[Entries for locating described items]
──────────

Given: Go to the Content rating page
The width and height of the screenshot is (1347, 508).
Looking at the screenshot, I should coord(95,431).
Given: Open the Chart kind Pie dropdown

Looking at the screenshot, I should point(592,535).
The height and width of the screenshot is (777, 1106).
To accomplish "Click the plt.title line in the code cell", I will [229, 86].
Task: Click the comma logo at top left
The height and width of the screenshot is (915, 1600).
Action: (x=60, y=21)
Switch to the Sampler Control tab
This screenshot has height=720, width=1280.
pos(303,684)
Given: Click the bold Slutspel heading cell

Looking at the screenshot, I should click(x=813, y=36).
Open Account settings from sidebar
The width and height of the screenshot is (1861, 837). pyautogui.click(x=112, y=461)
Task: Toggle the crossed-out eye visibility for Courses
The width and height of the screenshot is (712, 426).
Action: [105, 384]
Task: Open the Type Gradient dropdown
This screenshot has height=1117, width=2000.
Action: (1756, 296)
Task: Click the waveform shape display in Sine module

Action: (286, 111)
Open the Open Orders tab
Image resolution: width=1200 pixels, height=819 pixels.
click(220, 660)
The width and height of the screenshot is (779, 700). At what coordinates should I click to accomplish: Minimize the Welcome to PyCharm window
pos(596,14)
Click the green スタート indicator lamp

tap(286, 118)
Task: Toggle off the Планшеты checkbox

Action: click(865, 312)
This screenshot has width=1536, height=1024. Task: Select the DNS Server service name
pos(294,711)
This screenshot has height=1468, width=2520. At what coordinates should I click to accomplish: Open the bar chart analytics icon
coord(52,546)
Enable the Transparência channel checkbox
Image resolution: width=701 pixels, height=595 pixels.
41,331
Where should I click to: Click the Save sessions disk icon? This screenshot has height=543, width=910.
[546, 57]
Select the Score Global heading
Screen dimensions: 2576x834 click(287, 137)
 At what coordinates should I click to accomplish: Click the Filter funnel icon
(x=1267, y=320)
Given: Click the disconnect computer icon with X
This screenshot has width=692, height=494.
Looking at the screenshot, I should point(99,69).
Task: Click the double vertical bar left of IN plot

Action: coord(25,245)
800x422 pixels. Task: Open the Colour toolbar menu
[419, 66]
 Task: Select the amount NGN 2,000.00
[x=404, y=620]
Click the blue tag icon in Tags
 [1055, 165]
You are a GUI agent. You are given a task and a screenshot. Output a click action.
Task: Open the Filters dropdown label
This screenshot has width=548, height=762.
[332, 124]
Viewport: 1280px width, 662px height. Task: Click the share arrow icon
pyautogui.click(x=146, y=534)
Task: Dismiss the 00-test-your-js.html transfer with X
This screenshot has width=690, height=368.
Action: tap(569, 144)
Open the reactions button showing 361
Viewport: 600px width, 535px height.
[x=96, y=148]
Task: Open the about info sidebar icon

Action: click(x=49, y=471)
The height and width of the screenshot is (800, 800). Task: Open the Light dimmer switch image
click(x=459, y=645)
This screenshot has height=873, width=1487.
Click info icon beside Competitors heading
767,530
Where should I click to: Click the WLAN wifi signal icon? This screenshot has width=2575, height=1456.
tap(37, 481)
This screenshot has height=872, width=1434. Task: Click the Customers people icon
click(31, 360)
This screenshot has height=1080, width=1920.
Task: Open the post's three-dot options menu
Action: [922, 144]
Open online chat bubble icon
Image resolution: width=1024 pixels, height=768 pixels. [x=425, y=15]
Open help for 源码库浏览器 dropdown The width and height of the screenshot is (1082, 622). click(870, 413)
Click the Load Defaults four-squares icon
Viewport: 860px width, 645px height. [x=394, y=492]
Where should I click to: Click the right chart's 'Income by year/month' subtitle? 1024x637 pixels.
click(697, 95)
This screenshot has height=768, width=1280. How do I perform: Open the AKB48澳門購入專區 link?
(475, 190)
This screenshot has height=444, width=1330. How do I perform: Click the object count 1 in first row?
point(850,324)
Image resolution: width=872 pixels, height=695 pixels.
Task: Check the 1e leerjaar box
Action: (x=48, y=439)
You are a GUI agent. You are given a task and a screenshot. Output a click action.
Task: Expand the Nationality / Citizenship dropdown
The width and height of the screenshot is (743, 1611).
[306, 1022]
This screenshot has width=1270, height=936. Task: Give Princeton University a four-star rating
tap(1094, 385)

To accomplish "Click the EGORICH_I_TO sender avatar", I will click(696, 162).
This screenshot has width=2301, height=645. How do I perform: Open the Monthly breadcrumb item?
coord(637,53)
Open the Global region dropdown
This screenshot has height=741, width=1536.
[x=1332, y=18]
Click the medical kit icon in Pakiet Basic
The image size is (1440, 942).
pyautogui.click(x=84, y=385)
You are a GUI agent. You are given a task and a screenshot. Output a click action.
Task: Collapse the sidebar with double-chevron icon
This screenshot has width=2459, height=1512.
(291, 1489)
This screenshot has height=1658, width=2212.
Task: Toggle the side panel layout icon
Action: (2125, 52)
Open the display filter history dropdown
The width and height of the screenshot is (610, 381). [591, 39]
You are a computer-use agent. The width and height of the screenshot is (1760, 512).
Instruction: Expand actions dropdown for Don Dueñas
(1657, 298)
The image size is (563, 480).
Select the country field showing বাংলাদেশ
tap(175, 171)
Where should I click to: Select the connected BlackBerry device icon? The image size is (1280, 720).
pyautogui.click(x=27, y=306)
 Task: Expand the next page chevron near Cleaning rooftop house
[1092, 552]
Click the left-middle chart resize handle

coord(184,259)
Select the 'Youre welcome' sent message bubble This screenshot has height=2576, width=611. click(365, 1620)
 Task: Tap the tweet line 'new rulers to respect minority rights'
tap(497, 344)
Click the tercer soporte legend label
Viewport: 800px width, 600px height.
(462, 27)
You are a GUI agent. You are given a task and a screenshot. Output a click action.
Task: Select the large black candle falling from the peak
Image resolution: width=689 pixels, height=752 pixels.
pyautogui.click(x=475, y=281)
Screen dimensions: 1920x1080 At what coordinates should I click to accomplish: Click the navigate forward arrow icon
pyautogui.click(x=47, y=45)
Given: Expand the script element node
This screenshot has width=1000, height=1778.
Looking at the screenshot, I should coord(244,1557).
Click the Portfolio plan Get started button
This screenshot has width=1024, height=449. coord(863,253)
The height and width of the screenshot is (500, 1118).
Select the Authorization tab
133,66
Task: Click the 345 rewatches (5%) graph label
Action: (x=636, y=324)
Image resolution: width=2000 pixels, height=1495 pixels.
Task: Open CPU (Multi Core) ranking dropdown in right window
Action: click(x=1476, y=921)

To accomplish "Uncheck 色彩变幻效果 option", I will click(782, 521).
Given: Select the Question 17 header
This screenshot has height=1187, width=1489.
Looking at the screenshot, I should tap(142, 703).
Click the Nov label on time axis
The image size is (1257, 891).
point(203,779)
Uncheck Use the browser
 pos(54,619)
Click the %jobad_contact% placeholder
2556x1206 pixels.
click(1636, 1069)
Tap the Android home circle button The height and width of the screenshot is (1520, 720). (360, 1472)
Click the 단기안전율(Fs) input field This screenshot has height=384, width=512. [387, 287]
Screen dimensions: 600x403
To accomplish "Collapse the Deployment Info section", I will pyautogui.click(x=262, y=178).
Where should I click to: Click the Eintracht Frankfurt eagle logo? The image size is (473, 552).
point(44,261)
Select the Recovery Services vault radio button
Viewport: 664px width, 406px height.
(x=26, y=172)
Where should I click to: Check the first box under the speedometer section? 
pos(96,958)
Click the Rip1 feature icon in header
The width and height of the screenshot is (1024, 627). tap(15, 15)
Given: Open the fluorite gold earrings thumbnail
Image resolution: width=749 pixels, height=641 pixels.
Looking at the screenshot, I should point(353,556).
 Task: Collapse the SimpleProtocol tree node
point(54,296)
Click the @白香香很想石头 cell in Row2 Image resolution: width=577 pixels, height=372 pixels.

──────────

■ What the exercise asks ■
Could you render the entries from the start through the line containing "Looking at the screenshot, I should point(592,535).", inclusive, as a two-column CSV with columns named request and answer? Use one row per entry, put each value in a single quoted field, and replace line breaks with spaces.

■ The completed task ■
request,answer
"Given: Go to the Content rating page The width and height of the screenshot is (1347, 508).","Looking at the screenshot, I should coord(95,431)."
"Given: Open the Chart kind Pie dropdown","Looking at the screenshot, I should point(592,535)."